Since we think that 'Conclusion 3' was rational under the evidence and also not clearly erroneous, the judgment must be affirmed.


During the first transfusion, deceased received 350 cc's of Rh positive blood, causing a hemolytic transfusion reaction of Rh positive blood against her receiving blood type of Rh negative, resulting in acute rental (kidney function) insufficiency


Deceased was Rh 'O' positive in blood grouping and Rh typing, and her transfusions consisted of the initial 350 cc's Rh positive blood and 3850 cc's of Rh 'O' negative blood, which is universal blood and could be given to and received by any individual


Hemorrhage loss of 1,000 cc's of blood and a manual removal of retained (12-13 days) placenta resulted in uteroplacental damage to the deceased. Medical testimony showed that lower nephron nephrosis could be caused by 12 physiological conditions, three of which are (1) transfusion reaction, (2) shock, and (3) uteroplacental damage


Quoted from De Witt v. Rissman, Or., 346 P.2d 104


Refer to Dean Prosser's work 'Res Ipsa Loquitur in California,' 37 Cal.L.Rev. 183


This is in line with the majority of the decisions which are heavily in favor of the rule that res ipsa loquitur creates a permissible inference (factual presumption) only.
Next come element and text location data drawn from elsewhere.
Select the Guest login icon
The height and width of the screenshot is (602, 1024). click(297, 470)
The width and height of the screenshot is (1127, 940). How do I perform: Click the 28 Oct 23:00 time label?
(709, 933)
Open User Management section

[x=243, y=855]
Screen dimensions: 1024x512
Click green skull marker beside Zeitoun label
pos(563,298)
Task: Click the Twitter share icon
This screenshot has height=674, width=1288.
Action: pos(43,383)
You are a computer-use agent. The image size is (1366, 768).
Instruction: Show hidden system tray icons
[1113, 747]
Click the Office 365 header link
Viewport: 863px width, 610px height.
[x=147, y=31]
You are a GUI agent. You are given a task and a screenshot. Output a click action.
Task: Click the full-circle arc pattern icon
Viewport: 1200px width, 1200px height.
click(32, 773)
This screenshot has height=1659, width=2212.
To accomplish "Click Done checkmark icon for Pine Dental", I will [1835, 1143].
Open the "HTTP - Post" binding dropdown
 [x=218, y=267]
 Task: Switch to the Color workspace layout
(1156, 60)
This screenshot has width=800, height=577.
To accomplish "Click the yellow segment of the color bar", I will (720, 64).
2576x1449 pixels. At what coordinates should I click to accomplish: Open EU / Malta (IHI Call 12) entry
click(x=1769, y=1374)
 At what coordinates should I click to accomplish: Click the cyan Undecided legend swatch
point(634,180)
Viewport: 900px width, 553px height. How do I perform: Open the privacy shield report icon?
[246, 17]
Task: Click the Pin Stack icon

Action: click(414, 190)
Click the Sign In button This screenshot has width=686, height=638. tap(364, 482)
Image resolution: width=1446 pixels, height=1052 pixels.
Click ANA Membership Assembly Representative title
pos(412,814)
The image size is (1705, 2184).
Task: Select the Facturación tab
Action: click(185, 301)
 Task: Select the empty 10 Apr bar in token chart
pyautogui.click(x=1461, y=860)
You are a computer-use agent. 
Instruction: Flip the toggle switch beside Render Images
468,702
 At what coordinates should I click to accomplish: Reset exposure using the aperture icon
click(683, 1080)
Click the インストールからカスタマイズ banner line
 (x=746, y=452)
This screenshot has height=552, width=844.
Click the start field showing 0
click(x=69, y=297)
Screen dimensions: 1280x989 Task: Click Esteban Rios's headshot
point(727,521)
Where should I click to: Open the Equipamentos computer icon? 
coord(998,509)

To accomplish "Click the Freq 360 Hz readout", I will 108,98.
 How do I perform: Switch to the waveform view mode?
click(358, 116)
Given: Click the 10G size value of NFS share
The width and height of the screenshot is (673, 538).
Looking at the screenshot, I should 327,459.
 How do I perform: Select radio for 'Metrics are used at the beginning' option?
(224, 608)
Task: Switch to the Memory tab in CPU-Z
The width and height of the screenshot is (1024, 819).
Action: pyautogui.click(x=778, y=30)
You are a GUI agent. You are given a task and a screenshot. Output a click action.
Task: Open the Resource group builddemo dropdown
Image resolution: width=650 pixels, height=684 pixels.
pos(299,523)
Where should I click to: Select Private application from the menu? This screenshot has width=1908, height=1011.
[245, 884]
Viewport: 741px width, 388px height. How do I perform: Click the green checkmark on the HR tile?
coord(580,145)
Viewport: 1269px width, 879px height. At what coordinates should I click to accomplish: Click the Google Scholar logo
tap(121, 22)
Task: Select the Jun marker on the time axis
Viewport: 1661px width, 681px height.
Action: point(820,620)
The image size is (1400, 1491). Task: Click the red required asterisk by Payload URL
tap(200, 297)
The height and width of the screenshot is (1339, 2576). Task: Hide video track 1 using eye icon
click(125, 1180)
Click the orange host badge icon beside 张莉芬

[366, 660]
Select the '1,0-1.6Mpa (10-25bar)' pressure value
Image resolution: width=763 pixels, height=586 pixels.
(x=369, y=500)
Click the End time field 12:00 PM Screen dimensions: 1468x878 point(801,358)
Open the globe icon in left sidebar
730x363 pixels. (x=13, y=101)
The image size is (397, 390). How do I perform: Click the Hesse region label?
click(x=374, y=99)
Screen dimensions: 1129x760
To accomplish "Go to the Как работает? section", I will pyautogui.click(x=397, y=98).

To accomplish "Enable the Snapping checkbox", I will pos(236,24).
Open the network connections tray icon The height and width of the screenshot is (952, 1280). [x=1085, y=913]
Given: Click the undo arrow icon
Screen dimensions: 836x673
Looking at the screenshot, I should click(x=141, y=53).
Dean Prosser, supra


28 U.S.C.A. 1346(b)


The general rule is that the lex loci delicti determines substantive rights, while the lex fori prevails in matter of remedial procedure. 15 C.J.S. Conflict of Laws 22(c), Torts, p. 951, and (i) Evidence, p. 955; F.R.Civ.P., Rule 43, 28 U.S.C.A.; Lykes Bros. S.S. Co. v. Esteves, 5 Cir., 1937, 89 F.2d 528, app. from District Court, S.D.Tex., p. 530

'It is a well-established exception, however, that where a substantive right is created by the lex loci delicti and as an integral part of the right a presumption of evidence is also created in aid of the enforcement of the right, such presumption is regarded as a matter of substance and will be given effect in the forum where redress is sought when not in conflict with public policy in that jurisdiction and no practical obstacle appears.' Lykes Bros. S.S. Co. v. Esteves, supra (89 F.2d 530).


We note, in connection with the Court's statement

'This contention must be tested by 'the law of the place where the act or omission occurred * * *"-- (at page 507) that the lex loci delicti and the lex fori were one and the same-- District of Oregon.